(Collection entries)

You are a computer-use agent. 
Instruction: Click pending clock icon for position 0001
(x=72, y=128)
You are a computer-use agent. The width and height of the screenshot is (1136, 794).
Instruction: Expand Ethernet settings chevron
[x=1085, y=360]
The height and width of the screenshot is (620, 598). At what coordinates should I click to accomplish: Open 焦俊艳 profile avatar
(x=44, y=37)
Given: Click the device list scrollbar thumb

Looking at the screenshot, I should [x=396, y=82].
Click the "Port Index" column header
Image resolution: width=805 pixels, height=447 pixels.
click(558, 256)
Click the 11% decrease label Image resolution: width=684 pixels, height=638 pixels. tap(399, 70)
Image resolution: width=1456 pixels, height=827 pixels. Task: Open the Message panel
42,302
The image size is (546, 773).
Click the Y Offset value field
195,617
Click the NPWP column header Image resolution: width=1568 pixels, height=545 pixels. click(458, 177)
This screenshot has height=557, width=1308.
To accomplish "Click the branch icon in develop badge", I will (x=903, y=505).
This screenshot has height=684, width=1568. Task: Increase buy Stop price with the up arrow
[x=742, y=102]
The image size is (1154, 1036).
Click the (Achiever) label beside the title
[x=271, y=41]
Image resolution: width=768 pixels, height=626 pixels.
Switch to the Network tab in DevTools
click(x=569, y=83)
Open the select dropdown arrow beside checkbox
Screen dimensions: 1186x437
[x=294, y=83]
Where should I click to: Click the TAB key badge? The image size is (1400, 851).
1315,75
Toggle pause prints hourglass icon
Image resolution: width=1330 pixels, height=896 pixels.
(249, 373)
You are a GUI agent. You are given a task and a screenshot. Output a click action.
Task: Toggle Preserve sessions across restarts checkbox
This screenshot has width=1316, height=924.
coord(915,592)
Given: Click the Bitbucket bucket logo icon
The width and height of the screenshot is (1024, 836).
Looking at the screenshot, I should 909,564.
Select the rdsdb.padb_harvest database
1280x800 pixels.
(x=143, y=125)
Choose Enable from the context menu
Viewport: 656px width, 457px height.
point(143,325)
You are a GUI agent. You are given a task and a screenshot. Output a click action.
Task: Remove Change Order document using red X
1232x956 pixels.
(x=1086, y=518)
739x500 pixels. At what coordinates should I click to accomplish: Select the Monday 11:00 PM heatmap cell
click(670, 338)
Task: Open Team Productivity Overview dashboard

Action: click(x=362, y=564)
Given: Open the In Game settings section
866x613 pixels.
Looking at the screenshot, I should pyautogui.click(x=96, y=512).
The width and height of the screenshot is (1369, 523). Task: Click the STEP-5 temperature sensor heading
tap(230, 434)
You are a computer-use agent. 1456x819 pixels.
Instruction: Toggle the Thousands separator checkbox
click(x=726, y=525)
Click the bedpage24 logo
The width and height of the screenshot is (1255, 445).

# [What needs to be done]
Reproduce the stretch from the line containing "This screenshot has height=557, width=1308." through the line containing "[x=271, y=41]", replacing "Click" with "Select" and leaving everything else unchanged.

# [The result]
This screenshot has height=557, width=1308.
To accomplish "Select the branch icon in develop badge", I will (x=903, y=505).
This screenshot has height=684, width=1568. Task: Increase buy Stop price with the up arrow
[x=742, y=102]
The image size is (1154, 1036).
Select the (Achiever) label beside the title
[x=271, y=41]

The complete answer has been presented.